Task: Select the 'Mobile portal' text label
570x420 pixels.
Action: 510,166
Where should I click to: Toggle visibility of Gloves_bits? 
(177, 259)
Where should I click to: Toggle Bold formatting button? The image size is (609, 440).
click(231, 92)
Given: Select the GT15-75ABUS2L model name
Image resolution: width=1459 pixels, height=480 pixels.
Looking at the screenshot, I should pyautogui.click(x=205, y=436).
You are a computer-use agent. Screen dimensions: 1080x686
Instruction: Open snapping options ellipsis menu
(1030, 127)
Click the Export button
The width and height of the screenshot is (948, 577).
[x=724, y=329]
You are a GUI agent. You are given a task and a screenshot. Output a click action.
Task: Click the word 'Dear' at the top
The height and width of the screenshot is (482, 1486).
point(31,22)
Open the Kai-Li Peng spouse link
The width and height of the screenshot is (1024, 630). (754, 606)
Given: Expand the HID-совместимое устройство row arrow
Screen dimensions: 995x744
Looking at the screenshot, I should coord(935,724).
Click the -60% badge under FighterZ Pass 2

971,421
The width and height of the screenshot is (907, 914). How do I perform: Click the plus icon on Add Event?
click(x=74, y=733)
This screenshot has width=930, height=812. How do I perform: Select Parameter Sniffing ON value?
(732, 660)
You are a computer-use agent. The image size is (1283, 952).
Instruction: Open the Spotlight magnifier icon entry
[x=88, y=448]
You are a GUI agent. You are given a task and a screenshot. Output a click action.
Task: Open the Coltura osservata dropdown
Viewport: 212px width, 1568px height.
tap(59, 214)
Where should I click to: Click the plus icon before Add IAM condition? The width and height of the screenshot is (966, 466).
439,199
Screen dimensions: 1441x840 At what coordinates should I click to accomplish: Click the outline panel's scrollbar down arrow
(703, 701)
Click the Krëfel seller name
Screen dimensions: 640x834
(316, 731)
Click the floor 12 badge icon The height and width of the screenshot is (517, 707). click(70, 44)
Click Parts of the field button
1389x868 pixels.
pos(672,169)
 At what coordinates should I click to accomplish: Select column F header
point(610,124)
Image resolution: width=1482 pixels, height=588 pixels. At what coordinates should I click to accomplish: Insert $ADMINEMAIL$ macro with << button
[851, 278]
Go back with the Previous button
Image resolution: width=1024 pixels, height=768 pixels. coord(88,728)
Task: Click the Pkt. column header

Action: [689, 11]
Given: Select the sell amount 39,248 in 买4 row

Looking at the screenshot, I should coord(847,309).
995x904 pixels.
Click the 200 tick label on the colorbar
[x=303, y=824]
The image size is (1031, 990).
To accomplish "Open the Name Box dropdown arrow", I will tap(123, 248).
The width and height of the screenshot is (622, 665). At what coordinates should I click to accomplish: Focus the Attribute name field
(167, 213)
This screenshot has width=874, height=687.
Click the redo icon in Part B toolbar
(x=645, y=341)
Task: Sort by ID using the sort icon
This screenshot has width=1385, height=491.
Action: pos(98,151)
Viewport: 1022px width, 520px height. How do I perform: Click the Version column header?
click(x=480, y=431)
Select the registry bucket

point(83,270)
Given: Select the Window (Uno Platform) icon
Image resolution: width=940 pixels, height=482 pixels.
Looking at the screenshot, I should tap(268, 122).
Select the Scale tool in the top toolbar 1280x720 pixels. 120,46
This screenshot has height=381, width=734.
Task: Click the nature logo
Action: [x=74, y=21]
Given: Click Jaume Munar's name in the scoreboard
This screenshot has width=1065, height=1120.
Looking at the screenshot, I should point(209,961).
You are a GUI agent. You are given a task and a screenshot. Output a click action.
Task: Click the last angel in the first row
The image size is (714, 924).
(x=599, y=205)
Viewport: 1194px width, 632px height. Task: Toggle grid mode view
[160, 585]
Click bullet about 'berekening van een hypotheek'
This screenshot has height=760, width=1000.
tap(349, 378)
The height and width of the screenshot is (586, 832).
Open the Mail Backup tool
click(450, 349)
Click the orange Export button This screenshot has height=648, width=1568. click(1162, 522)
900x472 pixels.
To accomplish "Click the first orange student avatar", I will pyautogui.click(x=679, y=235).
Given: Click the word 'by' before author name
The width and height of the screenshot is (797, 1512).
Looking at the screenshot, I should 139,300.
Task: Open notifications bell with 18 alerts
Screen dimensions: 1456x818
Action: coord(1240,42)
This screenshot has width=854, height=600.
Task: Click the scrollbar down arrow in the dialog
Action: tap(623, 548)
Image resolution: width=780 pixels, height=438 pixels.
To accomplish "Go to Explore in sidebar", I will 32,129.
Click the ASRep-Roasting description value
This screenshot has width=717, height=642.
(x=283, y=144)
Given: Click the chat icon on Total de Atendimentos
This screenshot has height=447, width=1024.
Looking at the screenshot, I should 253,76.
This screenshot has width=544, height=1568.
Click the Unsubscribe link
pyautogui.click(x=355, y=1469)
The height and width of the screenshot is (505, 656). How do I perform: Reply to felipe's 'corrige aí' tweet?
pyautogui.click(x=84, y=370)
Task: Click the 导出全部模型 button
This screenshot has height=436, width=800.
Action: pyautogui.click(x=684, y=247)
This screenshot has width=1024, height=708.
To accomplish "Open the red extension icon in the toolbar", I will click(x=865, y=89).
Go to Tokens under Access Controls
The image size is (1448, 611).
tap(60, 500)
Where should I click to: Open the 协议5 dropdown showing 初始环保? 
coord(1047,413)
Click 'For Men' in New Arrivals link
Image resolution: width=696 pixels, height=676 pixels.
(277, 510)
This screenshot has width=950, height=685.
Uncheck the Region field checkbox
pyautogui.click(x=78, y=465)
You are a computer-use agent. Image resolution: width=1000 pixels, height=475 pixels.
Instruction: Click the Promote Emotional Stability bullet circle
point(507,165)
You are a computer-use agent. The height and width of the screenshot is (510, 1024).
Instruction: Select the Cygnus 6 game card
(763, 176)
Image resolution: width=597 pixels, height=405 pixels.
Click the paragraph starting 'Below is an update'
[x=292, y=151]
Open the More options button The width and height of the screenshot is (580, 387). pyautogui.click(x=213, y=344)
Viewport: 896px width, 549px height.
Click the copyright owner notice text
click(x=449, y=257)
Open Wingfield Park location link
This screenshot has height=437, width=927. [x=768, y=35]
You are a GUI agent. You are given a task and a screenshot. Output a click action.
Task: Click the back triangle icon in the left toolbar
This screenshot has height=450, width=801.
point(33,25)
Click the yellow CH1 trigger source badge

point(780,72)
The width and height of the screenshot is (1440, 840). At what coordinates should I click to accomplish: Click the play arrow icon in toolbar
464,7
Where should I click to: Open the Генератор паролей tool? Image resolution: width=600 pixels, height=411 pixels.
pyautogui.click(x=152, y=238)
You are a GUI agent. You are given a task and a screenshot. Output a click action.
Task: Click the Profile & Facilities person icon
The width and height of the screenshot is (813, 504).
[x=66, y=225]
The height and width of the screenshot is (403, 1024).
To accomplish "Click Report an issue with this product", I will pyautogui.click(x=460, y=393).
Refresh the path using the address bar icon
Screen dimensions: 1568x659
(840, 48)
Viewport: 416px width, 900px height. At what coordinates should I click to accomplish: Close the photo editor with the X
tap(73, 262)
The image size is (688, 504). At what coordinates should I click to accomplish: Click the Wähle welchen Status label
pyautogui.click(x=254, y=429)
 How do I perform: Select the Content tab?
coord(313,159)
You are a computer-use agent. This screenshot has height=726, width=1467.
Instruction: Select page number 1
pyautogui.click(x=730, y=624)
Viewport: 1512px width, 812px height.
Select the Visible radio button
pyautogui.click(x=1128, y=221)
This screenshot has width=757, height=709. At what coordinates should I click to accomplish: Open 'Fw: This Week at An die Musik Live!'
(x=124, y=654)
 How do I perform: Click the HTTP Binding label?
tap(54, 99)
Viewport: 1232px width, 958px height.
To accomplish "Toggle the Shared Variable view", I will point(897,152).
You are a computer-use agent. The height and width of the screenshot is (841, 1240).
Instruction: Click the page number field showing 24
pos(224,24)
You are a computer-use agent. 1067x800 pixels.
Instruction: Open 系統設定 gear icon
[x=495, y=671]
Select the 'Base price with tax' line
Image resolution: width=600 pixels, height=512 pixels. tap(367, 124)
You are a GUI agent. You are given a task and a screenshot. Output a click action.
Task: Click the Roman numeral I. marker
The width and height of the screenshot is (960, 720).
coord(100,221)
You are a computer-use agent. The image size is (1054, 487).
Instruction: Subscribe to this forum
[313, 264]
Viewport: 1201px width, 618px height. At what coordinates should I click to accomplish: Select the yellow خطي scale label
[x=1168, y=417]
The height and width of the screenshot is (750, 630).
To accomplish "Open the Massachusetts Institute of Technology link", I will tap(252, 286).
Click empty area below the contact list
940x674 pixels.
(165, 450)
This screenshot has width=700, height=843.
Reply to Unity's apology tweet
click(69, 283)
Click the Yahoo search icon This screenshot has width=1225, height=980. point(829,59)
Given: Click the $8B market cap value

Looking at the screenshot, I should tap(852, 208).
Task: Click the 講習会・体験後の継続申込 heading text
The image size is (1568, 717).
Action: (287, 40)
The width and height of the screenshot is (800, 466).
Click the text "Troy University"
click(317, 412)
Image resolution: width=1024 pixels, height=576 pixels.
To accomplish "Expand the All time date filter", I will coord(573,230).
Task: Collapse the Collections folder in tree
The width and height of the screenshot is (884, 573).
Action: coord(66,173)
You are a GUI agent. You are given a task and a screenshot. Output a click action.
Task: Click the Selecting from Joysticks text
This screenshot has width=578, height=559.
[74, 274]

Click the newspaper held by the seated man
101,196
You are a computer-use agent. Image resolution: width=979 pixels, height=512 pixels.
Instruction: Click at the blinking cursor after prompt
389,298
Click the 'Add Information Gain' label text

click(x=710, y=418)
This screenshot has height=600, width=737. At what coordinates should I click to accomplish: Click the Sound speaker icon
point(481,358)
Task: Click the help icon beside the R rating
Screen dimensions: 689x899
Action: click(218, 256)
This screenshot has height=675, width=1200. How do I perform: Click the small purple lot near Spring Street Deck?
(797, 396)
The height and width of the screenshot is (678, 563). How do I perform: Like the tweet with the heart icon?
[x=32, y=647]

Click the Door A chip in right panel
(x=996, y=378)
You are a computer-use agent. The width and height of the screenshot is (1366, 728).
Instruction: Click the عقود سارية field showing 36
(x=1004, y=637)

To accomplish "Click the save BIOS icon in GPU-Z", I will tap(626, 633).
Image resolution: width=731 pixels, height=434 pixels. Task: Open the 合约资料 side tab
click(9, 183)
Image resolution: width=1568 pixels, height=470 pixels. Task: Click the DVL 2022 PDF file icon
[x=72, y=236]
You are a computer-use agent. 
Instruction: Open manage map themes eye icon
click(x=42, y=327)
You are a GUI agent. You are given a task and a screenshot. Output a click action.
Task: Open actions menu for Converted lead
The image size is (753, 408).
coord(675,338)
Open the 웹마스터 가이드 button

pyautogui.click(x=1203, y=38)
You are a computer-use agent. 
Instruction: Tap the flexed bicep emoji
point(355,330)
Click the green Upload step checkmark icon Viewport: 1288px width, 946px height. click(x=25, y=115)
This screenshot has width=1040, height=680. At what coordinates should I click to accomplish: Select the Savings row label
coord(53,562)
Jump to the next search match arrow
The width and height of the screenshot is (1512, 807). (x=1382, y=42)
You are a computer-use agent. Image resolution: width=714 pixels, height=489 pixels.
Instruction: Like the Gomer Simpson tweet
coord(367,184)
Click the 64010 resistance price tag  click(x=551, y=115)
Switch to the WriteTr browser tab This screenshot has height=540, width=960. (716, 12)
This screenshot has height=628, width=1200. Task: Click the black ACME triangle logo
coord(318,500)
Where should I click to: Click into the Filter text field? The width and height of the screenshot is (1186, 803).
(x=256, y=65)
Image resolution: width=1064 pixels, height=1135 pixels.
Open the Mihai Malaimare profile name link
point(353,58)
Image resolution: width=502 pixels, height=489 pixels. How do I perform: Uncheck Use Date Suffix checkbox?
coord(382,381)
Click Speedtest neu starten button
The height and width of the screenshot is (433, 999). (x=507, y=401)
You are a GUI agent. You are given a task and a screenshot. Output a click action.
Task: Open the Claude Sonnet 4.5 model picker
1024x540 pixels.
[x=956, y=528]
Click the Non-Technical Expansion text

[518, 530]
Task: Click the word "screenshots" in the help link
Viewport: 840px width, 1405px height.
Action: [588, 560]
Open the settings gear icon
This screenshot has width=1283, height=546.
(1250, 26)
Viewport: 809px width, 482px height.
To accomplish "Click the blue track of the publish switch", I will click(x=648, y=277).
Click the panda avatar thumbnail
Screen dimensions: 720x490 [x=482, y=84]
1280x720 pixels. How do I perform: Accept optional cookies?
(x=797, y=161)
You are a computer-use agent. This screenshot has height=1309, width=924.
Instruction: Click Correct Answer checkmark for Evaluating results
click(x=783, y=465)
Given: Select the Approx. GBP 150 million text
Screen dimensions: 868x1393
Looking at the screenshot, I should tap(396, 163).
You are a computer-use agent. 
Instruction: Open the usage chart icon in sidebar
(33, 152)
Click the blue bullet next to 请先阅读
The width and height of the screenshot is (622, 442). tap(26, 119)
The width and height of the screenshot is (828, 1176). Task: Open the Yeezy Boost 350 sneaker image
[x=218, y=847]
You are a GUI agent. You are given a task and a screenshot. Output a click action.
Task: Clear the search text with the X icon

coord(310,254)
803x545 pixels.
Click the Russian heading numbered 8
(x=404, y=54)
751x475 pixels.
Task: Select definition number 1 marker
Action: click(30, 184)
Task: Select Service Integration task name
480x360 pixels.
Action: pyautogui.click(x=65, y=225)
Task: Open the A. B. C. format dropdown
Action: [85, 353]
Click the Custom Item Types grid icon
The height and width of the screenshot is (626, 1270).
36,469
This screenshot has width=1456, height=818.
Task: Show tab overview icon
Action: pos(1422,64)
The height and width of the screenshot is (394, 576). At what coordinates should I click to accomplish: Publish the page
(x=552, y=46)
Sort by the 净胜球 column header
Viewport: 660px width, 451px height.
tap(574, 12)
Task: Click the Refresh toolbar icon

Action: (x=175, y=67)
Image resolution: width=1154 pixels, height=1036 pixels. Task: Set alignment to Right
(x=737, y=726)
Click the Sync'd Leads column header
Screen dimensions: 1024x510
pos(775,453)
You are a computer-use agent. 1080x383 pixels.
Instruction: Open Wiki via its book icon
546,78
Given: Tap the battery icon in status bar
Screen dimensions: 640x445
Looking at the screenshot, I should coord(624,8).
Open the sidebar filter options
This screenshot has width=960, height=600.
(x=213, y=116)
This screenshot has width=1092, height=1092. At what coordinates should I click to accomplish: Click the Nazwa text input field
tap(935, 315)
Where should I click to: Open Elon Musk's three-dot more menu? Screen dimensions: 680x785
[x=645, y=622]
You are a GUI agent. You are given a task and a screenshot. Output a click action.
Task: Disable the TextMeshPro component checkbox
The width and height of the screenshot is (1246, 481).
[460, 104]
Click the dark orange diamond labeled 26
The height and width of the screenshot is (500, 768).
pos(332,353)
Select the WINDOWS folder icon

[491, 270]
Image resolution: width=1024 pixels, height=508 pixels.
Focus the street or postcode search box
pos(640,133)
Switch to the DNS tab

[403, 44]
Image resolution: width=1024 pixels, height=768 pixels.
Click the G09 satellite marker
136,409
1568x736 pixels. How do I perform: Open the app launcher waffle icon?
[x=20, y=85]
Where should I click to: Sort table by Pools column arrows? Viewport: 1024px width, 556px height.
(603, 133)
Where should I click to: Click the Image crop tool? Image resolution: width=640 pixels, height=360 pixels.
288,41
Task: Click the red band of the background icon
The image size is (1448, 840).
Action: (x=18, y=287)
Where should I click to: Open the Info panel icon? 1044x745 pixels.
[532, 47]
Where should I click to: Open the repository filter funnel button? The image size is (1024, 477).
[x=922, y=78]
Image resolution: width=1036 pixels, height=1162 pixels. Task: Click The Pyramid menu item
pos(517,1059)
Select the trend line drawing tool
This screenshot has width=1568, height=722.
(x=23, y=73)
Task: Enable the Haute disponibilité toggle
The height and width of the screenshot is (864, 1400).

## TASK INSTRUCTIONS
Working through the listing above, count every line that holds "help" and answer with the count alone.

## OUTPUT BELOW
2